As a Software Engineer with a background in .NET and enterprise application systems, I’ve started my structured transition into Cloud & DevOps engineering.

Instead of jumping directly into advanced tools and automation, I chose to begin where every strong cloud engineer begins — the fundamentals.

Because scalable systems are never built on weak foundations.

☁️ Understanding Cloud Computing

Cloud computing is the delivery of computing services — servers, storage, databases, networking, and software — over the internet on a pay-as-you-go model.

What makes it powerful:

  • On-demand resource provisioning
  • Elastic scalability
  • High availability
  • Cost efficiency
  • No physical infrastructure management

Leading cloud providers include:

  • Amazon Web Services
  • Microsoft Azure
  • Google Cloud Platform

This shifts the mindset from simply deploying applications to designing systems that are scalable and resilient by architecture.

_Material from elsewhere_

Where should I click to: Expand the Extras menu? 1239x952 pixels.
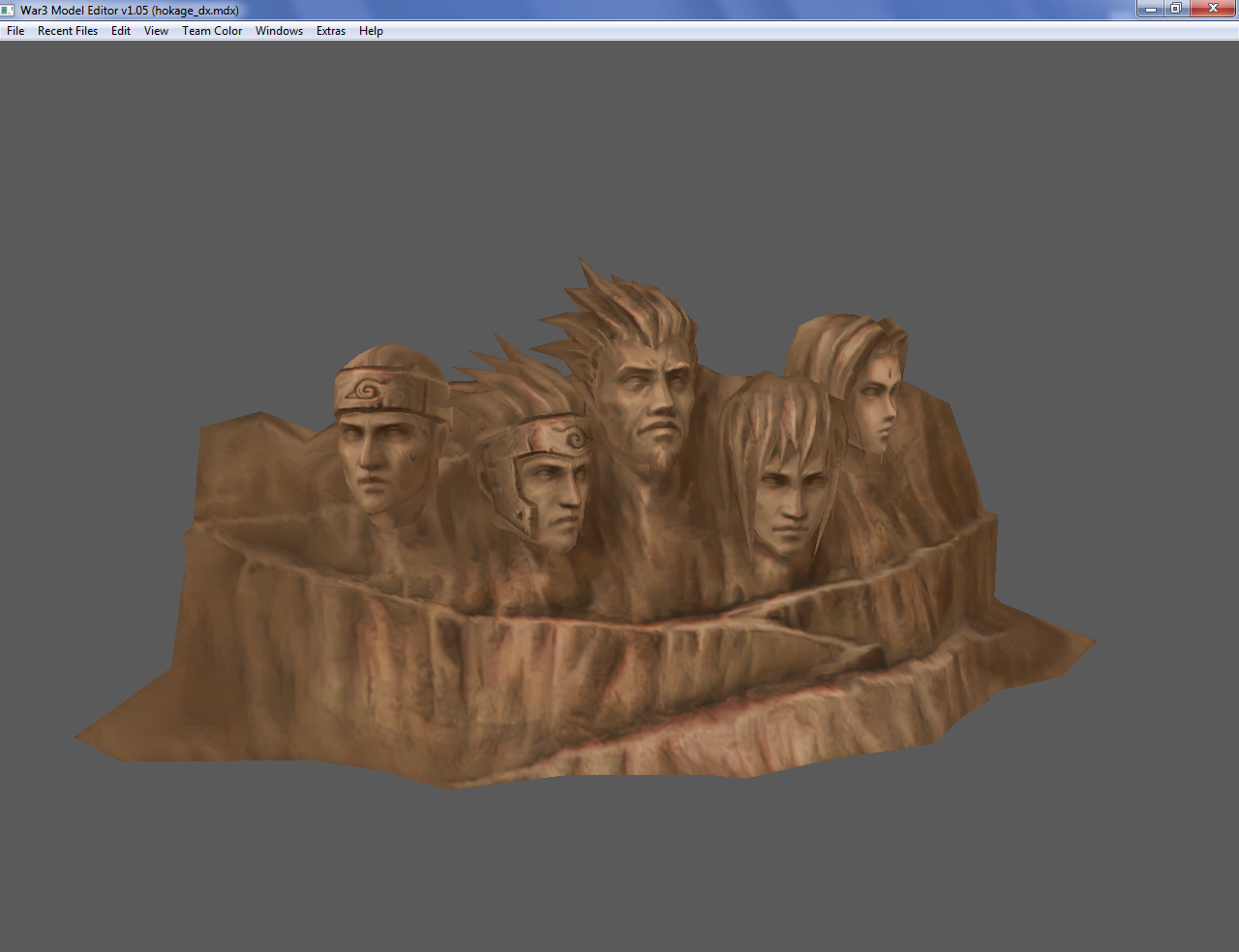tap(331, 31)
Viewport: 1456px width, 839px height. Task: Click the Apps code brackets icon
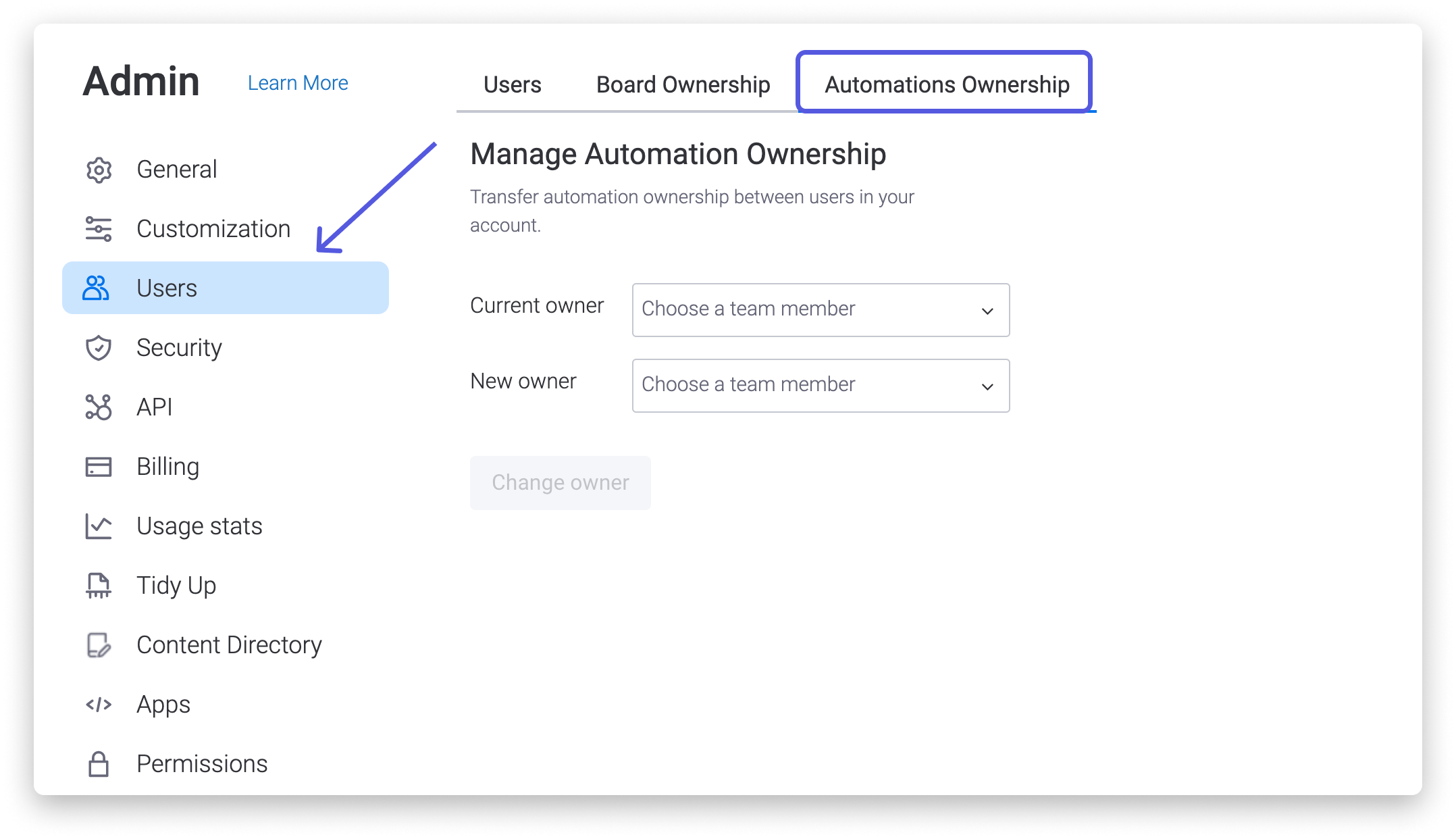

🏗 Cloud Service Models – Understanding Responsibility

One of the most important concepts I reinforced today was who manages what in cloud environments.

🔹 IaaS (Infrastructure as a Service)

Example: Amazon EC2

  • User manages: OS, middleware, applications
  • Provider manages: hardware & virtualization

🔹 PaaS (Platform as a Service)

Example: Azure App Service

  • User manages: Application code
  • Provider manages: OS, runtime, infrastructure

🔹 SaaS (Software as a Service)

Example: Google Docs

  • Fully managed by provider
  • Delivered over the internet
  • No infrastructure management required

Understanding these models is critical for designing the right architecture.

🌍 Cloud Deployment Models

I also revisited deployment strategies:

  • Public Cloud – Shared infrastructure (e.g., Amazon Web Services)
  • Private Cloud – Dedicated infrastructure for one organization
  • Hybrid Cloud – Combination of public and private environments

These models directly impact security, compliance, and scalability decisions.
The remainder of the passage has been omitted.